**Task directions**
Condense the paragraph of the trypanosome glycolipid anchor text that starts "Trypanosome variant surface glycoproteins exemplify" into a short bulleted list of its main facts.

**Provided text**
Cell-free synthesis of glycosyl-phosphatidylinositol precursors for the glycolipid membrane anchor of Trypanosoma brucei variant surface glycoproteins. Structural characterization of putative biosynthetic intermediates

A K Menon et al. J Biol Chem. .
Free article

Abstract

Trypanosome variant surface glycoproteins exemplify a class of eukaryotic cell surface glycoproteins that rely on a carboxyl-terminal covalently-attached inositol-containing glycophospholipid for membrane attachment. The glycolipid anchor is acquired soon after translation of the polypeptide, apparently by replacement of a short carboxyl-terminal peptide sequence with a prefabricated glycolipid. A candidate glycolipid precursor (referred to as P2), and a related glycolipid (P3) have been identified recently in polar lipid extracts from trypanosomes. In this paper we describe the synthesis of P2 and P3 by trypanosome membranes. Analyses of organic solvent extracts from membranes incubated with radioactive sugar nucleotides (GDP-[3H]mannose or UDP-[3H]GlcNAc) showed a spectrum of labelled lipids, ranging from partially glycosylated species to the final products, P2 and P3. Structural analyses of these putative biosynthetic intermediates suggest that glycolipid assembly occurs via the sequential glycosylation of phosphatidylinositol.

**Data excerpts**

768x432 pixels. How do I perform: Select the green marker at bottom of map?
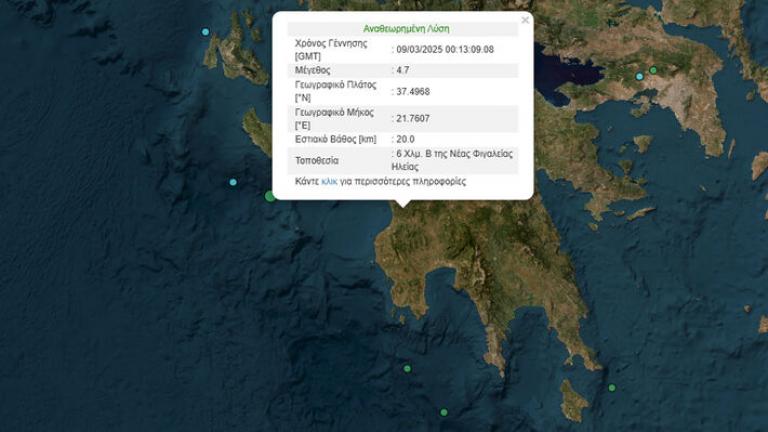(x=444, y=412)
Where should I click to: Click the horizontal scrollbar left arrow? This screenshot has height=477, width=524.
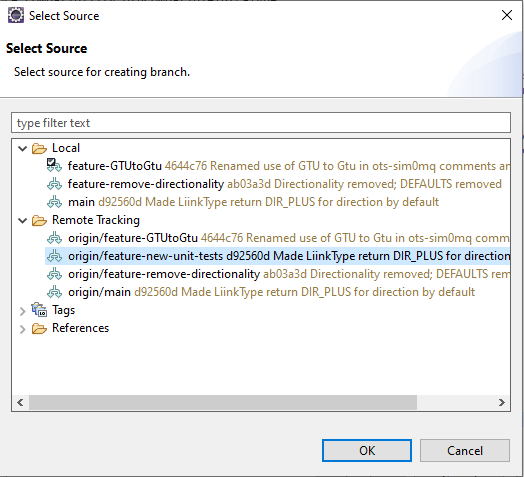tap(20, 402)

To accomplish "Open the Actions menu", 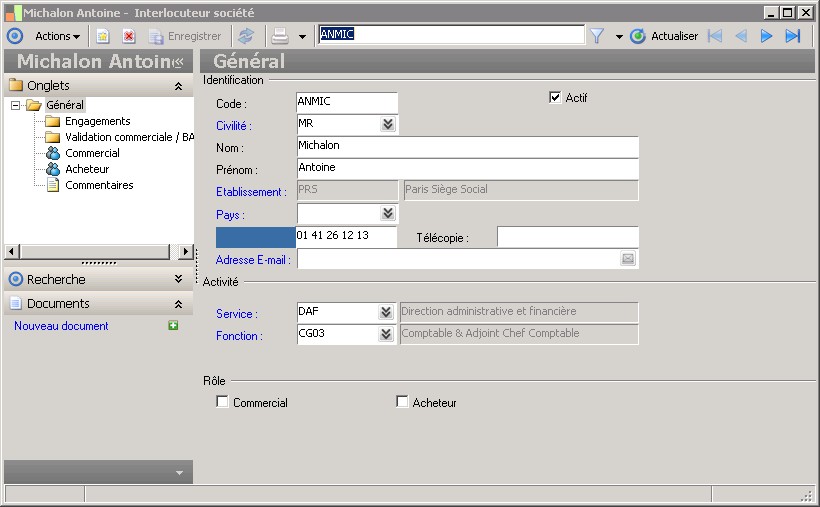I will pyautogui.click(x=57, y=36).
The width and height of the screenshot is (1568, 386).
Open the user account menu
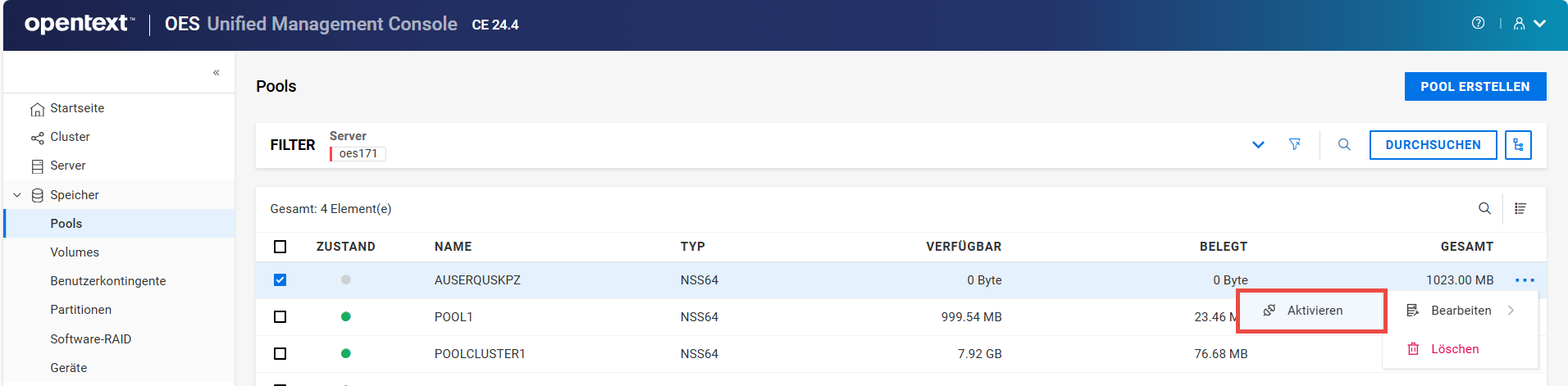click(1529, 24)

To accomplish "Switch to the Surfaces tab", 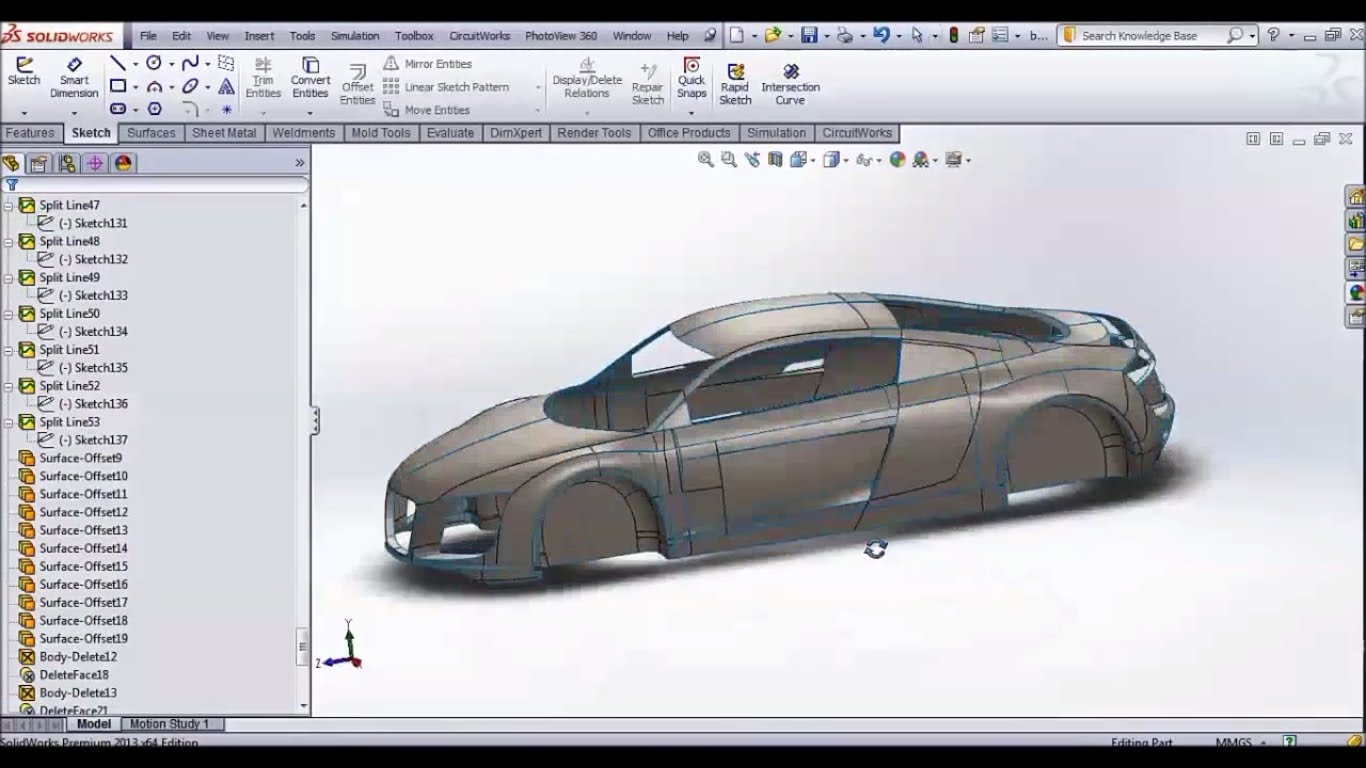I will coord(151,133).
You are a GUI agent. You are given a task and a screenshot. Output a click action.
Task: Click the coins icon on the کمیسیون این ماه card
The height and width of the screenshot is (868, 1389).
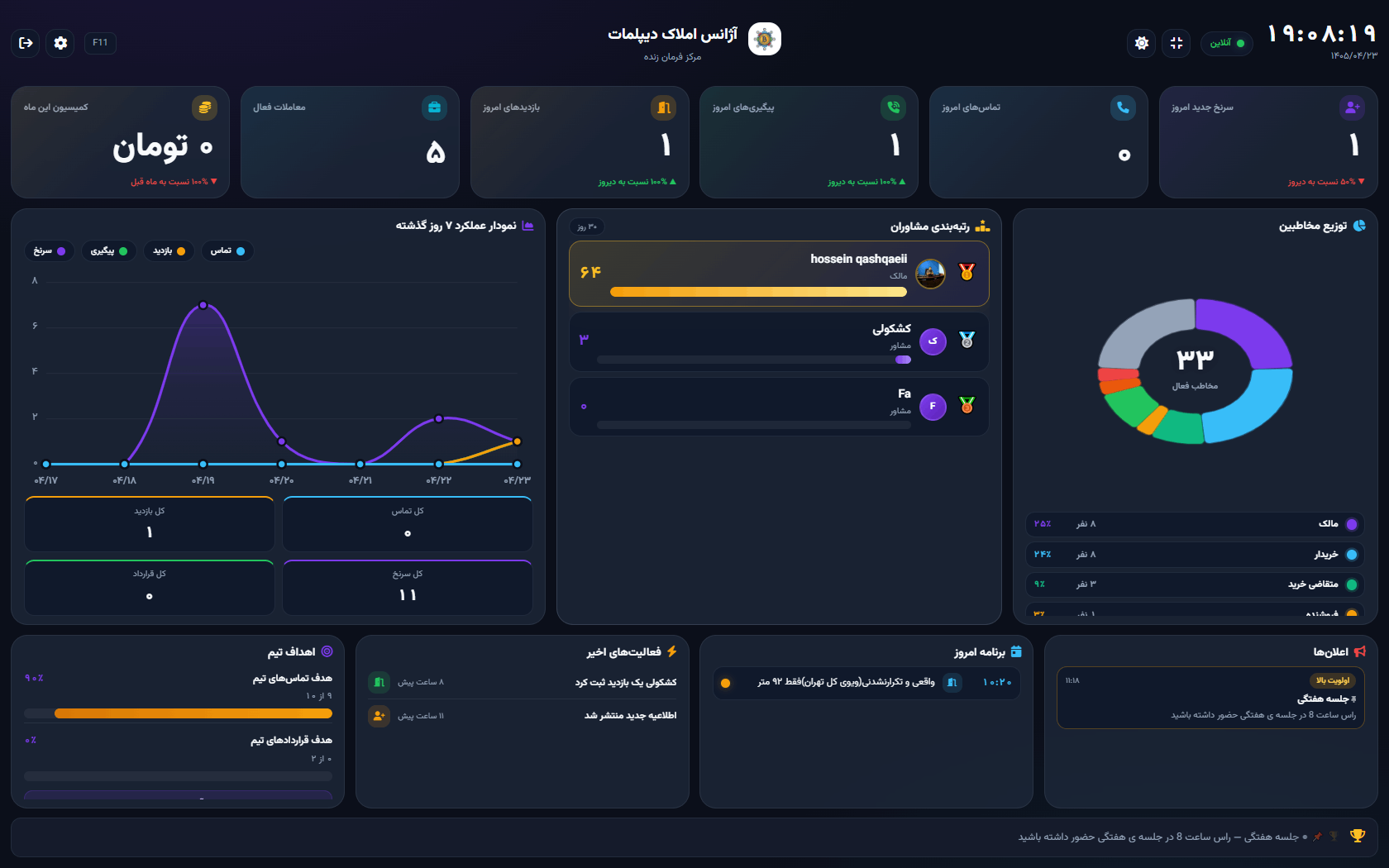tap(204, 107)
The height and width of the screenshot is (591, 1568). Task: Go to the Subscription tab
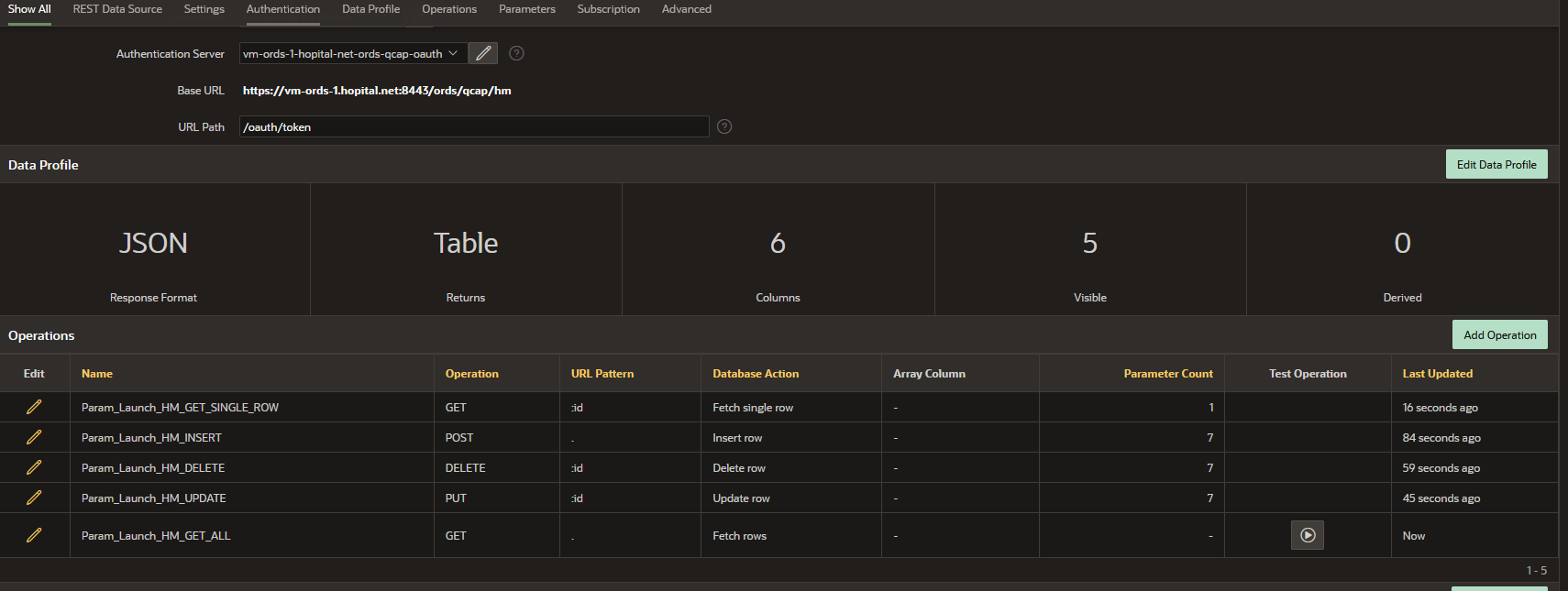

**Written response**
- Trypanosome variant surface glycoproteins belong to a class of eukaryotic cell surface glycoproteins held to the membrane by an inositol-containing glycophospholipid attached at the carboxyl end.
- The glycolipid anchor is added soon after the polypeptide is made, apparently by replacing a short carboxyl-terminal peptide with a ready-made glycolipid.
- A candidate precursor (P2) and a related glycolipid (P3) were recently found in polar lipid extracts from trypanosomes.
- The paper describes how trypanosome membranes make P2 and P3.
- Membranes incubated with radioactive sugar nucleotides (GDP-[3H]mannose or UDP-[3H]GlcNAc) produced a range of labeled lipids, from partly glycosylated species to P2 and P3.
- Structural analyses of these likely intermediates suggest the glycolipid is built by adding sugars to phosphatidylinositol one after another.